Not many M&A deals make me sad, but the Newsweek sale brings tears.

I grew up on Newsweek and its jealous sister Time magazine (yes, my family got both, plus U.S. News & World Report). I remember Newsweek’s coverage of Princess Diana’s death in 1997, and comparing O.J. Simpson’s mugshots on Newsweek (normal) and Time (darker) And O.J. Simpson’s famous 1994 mugshot on Newsweek that appeared darker on Time? Priceless. And then there was Sarah Palin in her running gear… Memories…

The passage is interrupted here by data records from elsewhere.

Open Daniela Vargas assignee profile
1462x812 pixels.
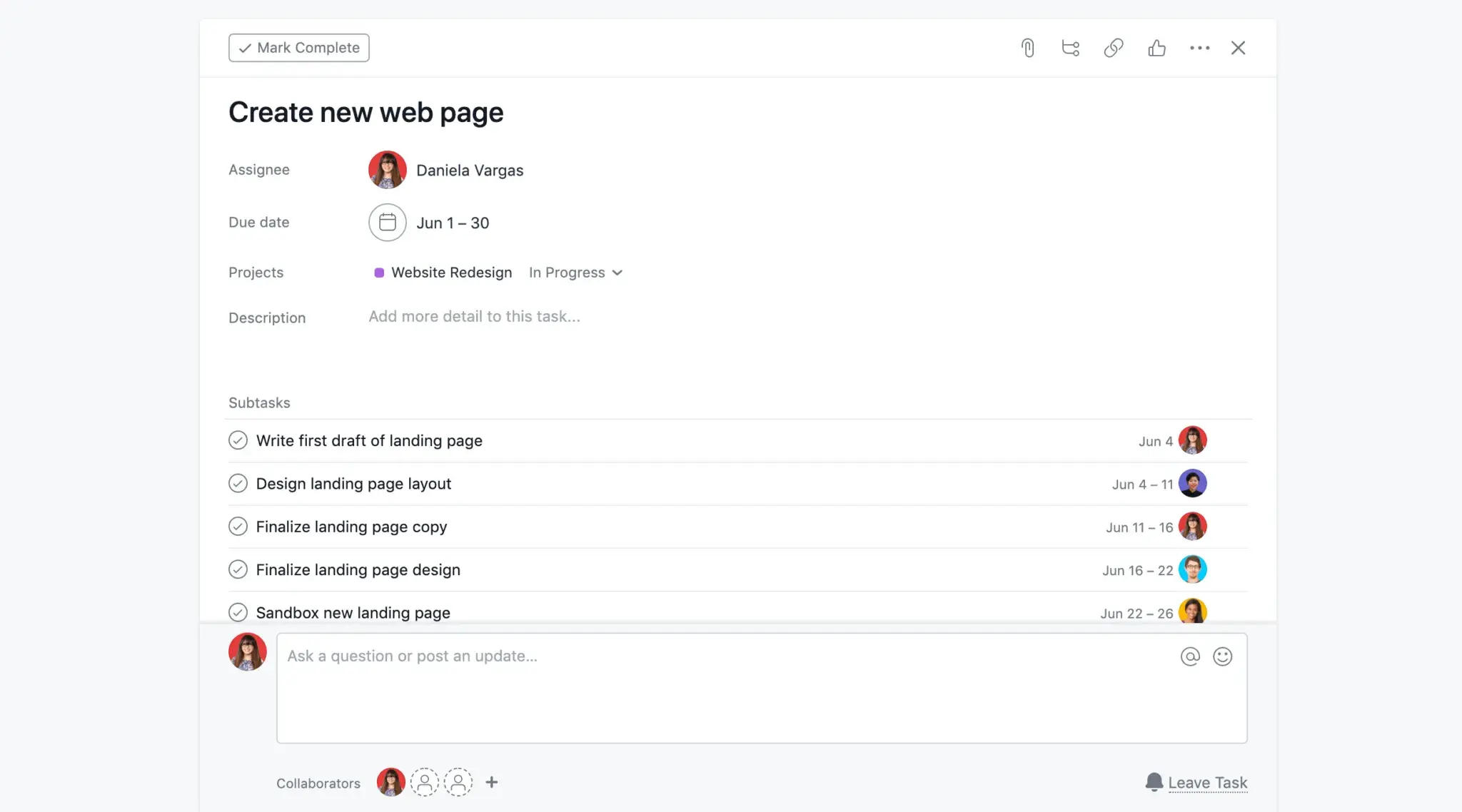pyautogui.click(x=388, y=169)
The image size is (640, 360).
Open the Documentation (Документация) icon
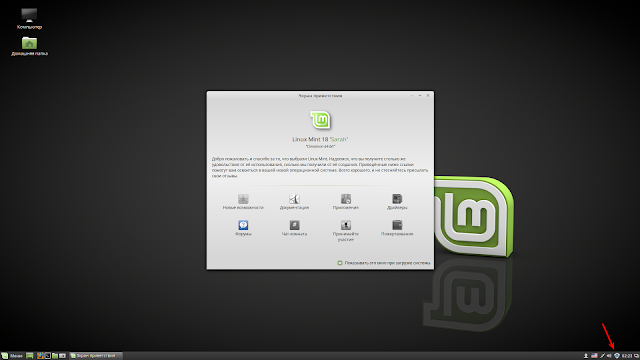click(x=294, y=202)
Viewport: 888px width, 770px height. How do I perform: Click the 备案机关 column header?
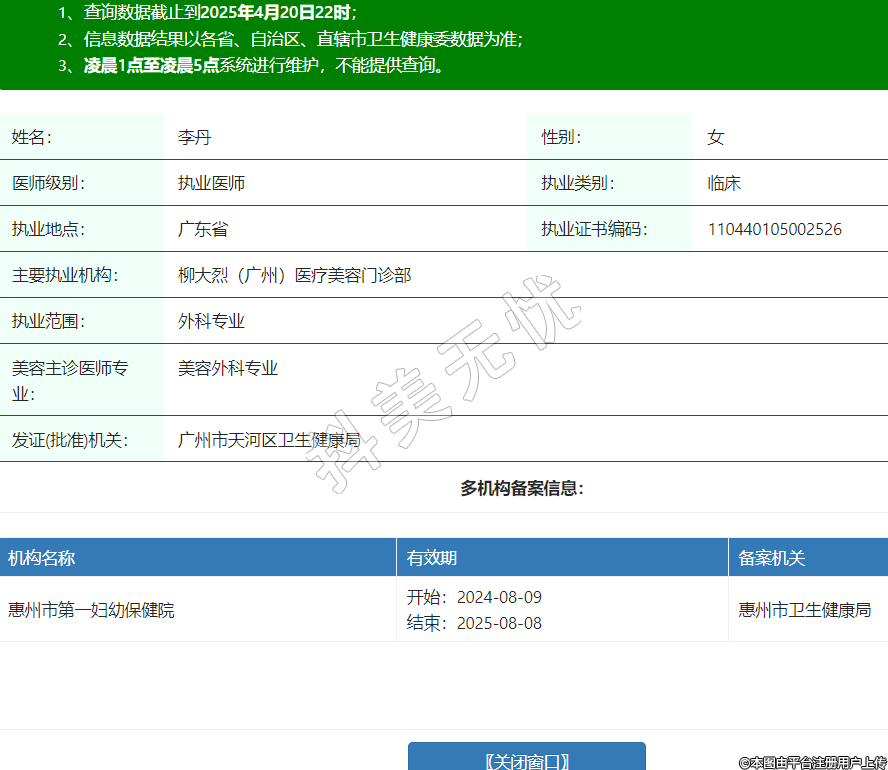771,558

But the magazine, which seems to lose heft with each passing issue, has suffered. Advertising revenue plunged 38% in first quarter. When the Washington Post announced in early May that they would be exploring a sale of Newsweek, no one was shocked.

This week, the Newsweek auction hit the second round and is currently in management presentations, one banker said. Wealthy investors comprise most of the bidders. Our Thomson Reuters colleagues recently reported that at least four interested parties have submitted bids, including Newsmax Media and Ritchie Capital CEO Thane Ritchie.

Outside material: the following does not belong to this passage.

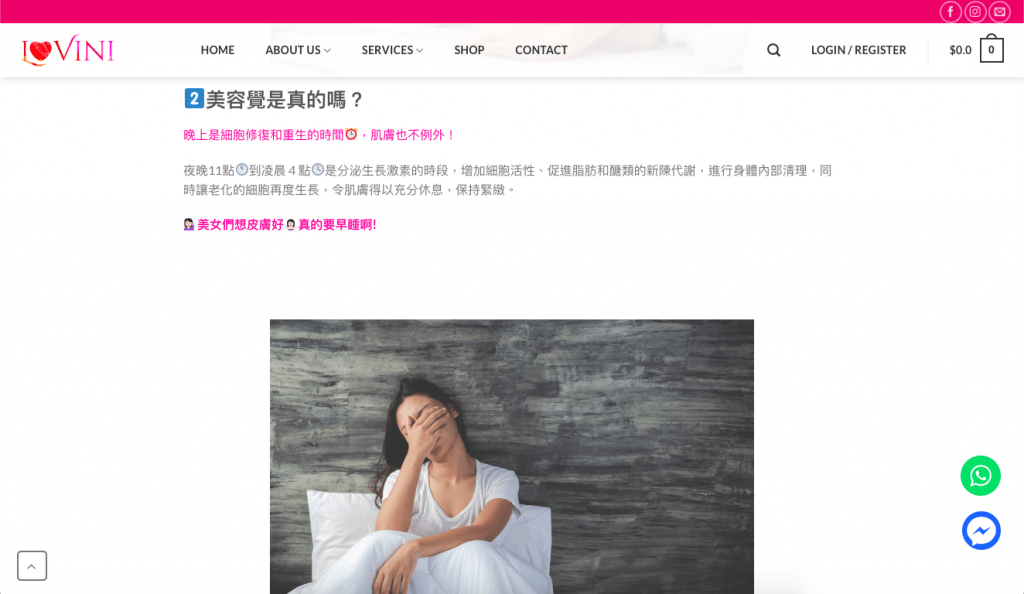
Task: Open the Messenger chat bubble
Action: (981, 531)
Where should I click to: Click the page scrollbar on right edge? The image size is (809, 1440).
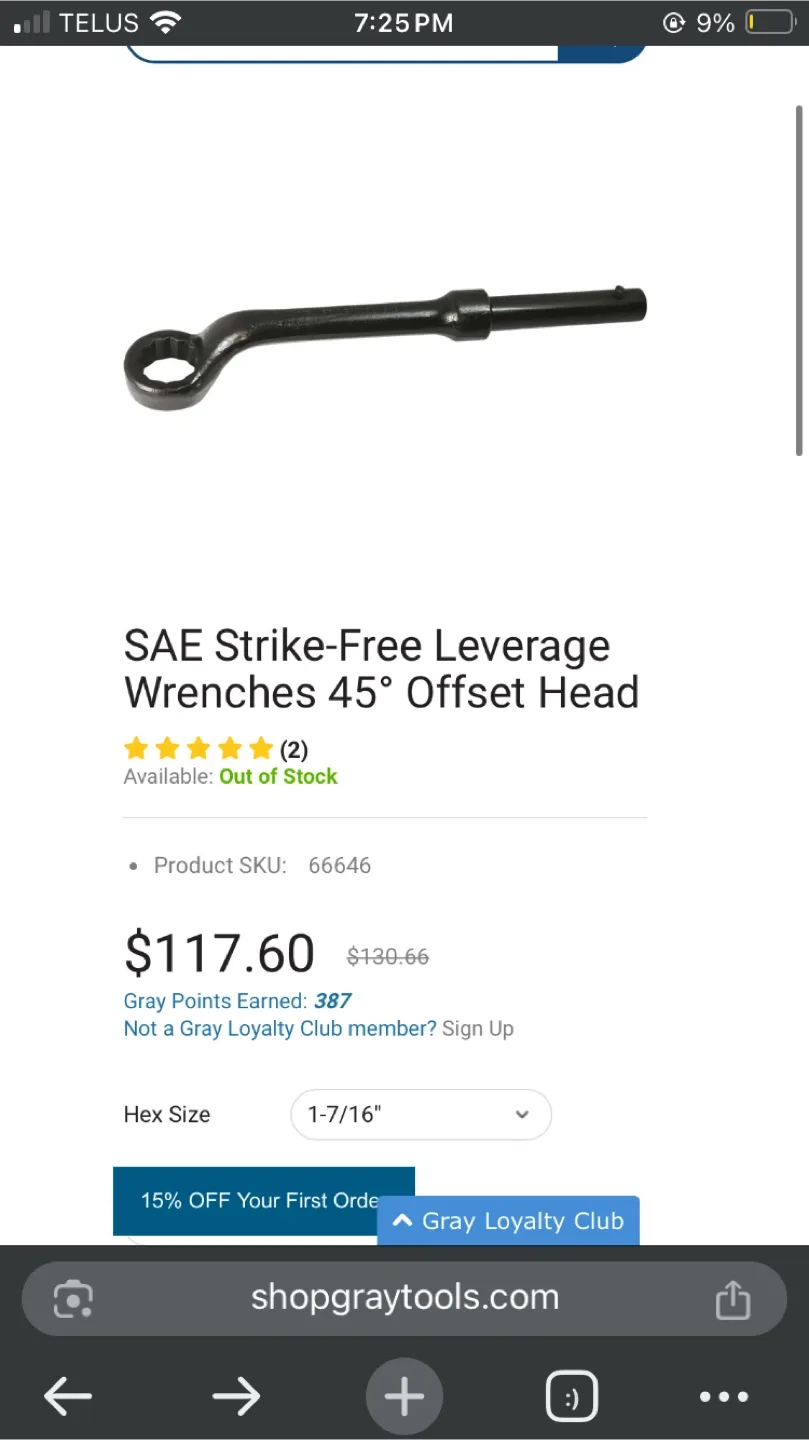click(x=799, y=280)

Bloomberg has reported that OpenGate Capital was interested in bidding but whether they actually did is unclear. OpenGate bought TV Guide in 2008 for $1. Sidney Harman, who founded Harman International Industries Inc., was reportedly also vying but has been discounted as a serious bidder.

One thing is obvious: Private equity isn’t interested, because Newsweek doesn’t have any EBITDA to grow.

One private equity executive said that the Internet has made magazines like Time and Newsweek virtually obsolete. “You can get news real time and cheaper on the Internet,” the executive said. “What is the use of these magazines? Unless you have really good analysis like the Economist, these magazines are all ‘he said/she said. ‘”

Washington Post officials declined comment. OpenGate, Ritchie and Newsmax could not be reached for comment.